• [DIRECTIONS]:
Reproduce exactly the line with "Task: Select Бег lap with time 4:04,6" and every line that follows it below, up to and including the last one. Do not include pictures or anything else.

• [EXTRACTED DATA]:
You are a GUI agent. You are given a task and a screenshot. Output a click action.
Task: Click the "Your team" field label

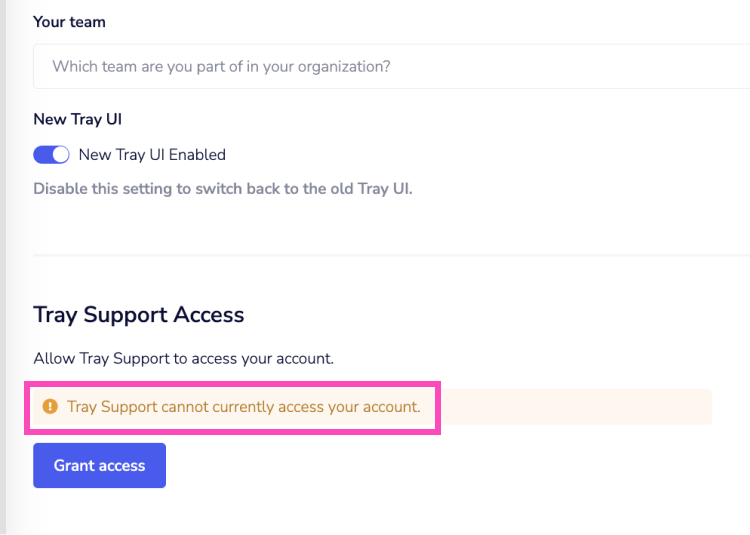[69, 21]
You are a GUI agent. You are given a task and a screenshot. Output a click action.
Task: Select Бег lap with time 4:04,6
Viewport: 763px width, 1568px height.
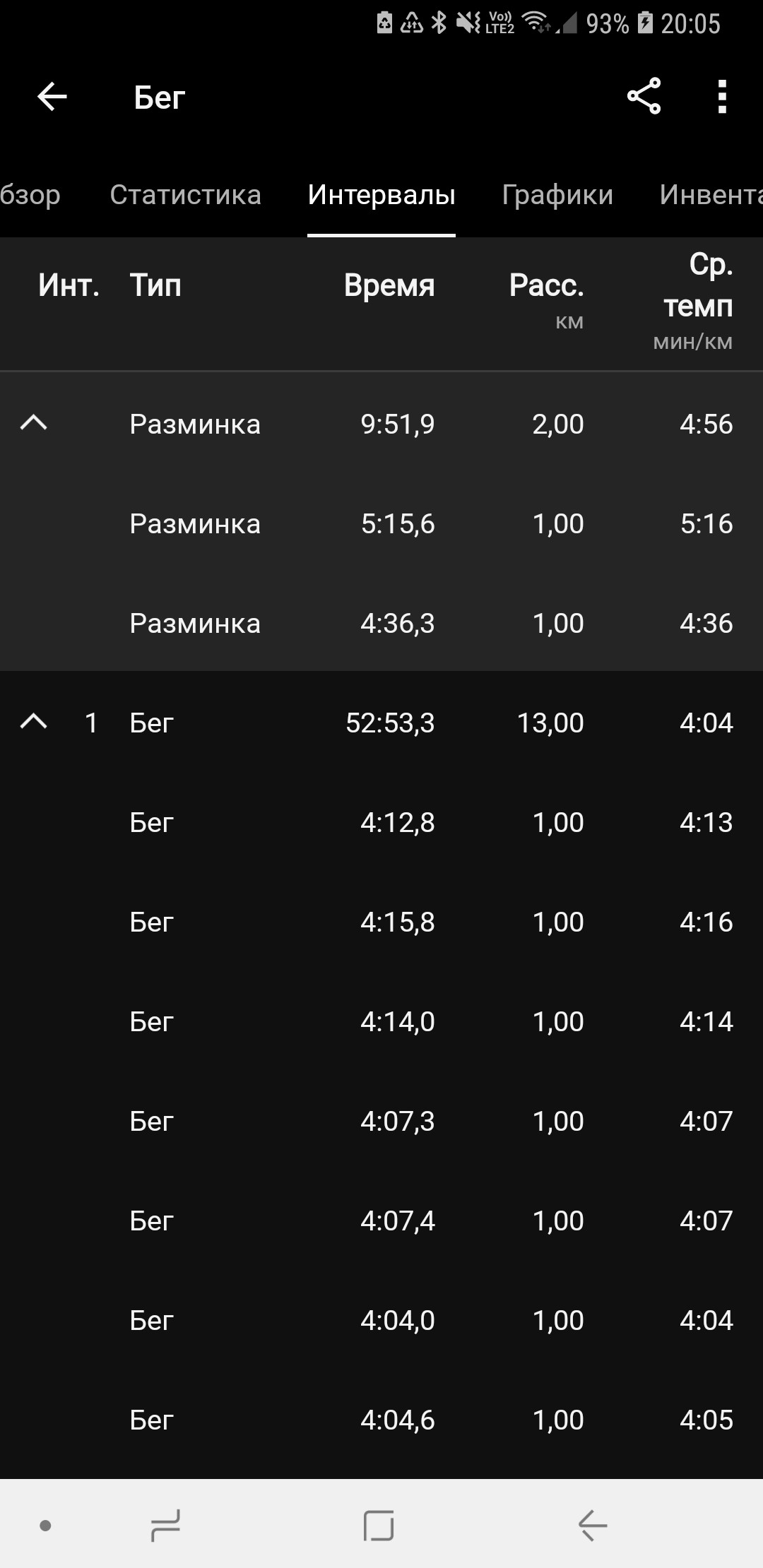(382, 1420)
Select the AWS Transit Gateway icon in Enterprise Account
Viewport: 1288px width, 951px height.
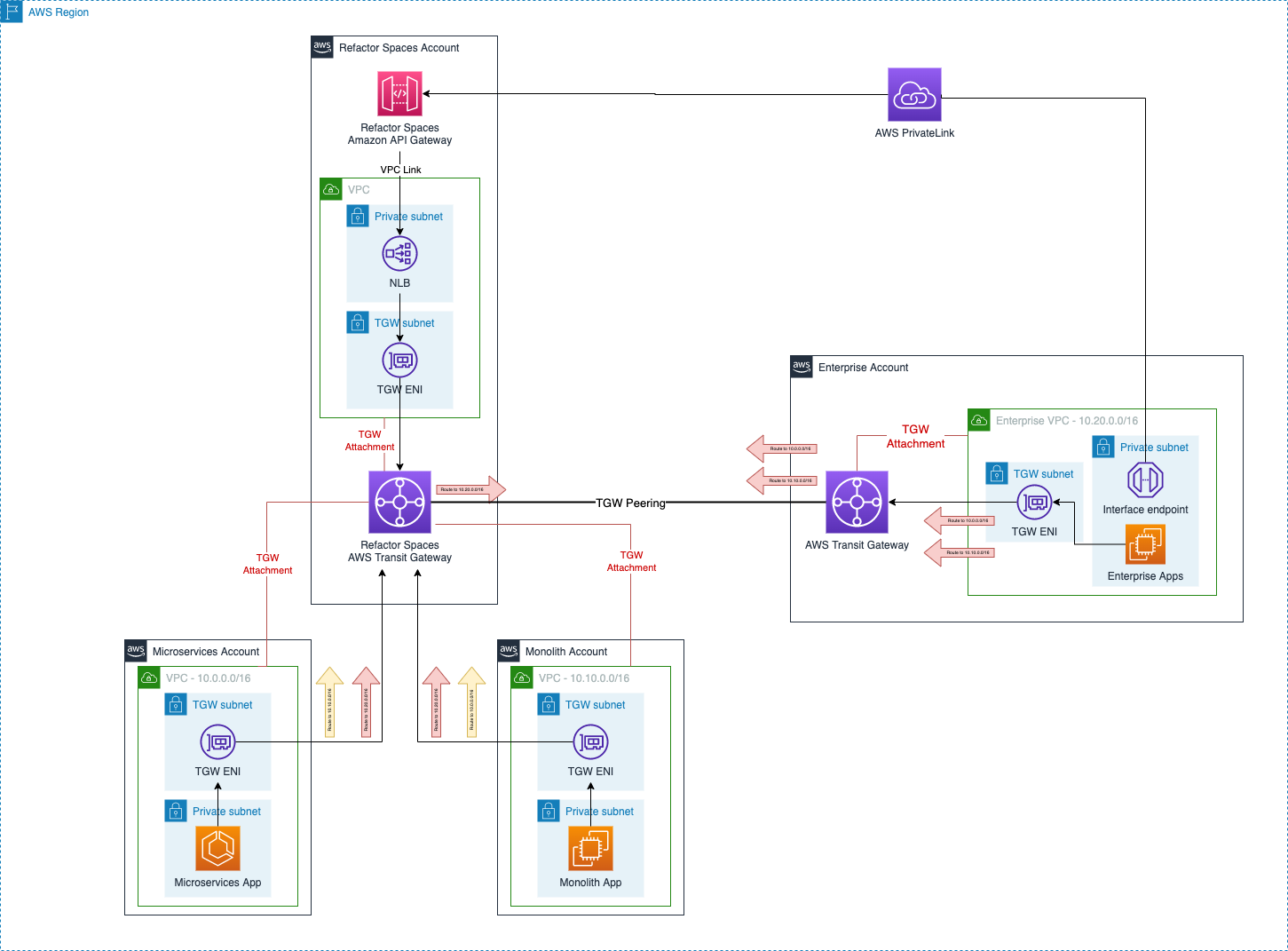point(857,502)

• [OUTPUT]:
Task: Select Бег lap with time 4:04,6
Viewport: 763px width, 1568px height.
(382, 1420)
Select the AWS Transit Gateway icon in Enterprise Account
Viewport: 1288px width, 951px height.
point(857,502)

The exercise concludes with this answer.